Here's what I've done. The first thing I did was create money market accounts at my local bank. This earns something like zero point zero nothing percent interest, but the account segregates the money from my general funds. Now I can transfer money from loan accounts to the general fund for specific uses with specific notations. I can use my own money without bumping into loan money restrictions. I created these entries in my Chart of Accounts:


I am not an accountant, but my accountant approves of what I'm doing. Step two is to create Long Term Liability accounts for these debts, which is nothing special, just how you would track a loan. 


Finally, how do you actually track expenses? I was discussing this with friends and the issue of Class came up. I've never used this before now. Setting up Class, an option in Quickbooks, allows you to note each expense line with a Class notation. So most of my Payroll taxes are allowed to be paid with PPP money, except federal taxes. I can line item each tax type as PPP approved using Class, except federal taxes. This allows me to track my usual expenses without too much interruption in work flow. When it comes time to prove how I spent the money,  I can run a report using the Class and it takes me minutes instead of it being nearly impossible.

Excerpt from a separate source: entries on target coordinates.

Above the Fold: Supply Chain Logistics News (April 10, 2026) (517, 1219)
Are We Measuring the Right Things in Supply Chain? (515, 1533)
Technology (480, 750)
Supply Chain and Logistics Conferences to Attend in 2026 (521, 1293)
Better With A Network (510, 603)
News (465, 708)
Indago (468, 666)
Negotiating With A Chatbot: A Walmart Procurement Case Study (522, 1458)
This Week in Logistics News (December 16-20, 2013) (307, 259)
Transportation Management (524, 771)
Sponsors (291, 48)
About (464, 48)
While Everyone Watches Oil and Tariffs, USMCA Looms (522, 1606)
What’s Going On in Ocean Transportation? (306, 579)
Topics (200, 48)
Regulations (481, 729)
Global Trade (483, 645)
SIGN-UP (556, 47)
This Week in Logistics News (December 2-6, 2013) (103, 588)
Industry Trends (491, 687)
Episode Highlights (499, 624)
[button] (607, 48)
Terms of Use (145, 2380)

Yes, you do need to be this detailed, and no, you probably don't need an accountant. You do need to be very clear on what is allowed and what is not for each loan. Getting your PPP money deployed in approved usages in the short period required is going to be a chore and will take creativity. My 15 year old is suddenly back on payroll. My old manager is back. Employees are being tapped to work from home on projects that don't exist yet that I'm scrambling to create (online store). Once the PPP money hits my account, the race is on to spend it properly and quickly.

The EIDL money is a little easier. I'l be paying my vendors with a big chunk and mostly leaving that money in its account for the duration. Its segregation is the most important thing, so as not to run afoul of the government.

Good luck! I know getting this stuff is hard. If you haven't gotten the PPP yet, keep trying. It's to your advantage to get it as late as possible in this crisis, when your people are going to be able to work doing something useful. Stop lamenting about large corporations getting unfair shares and start working on this. You will be far ahead of me if you get it later.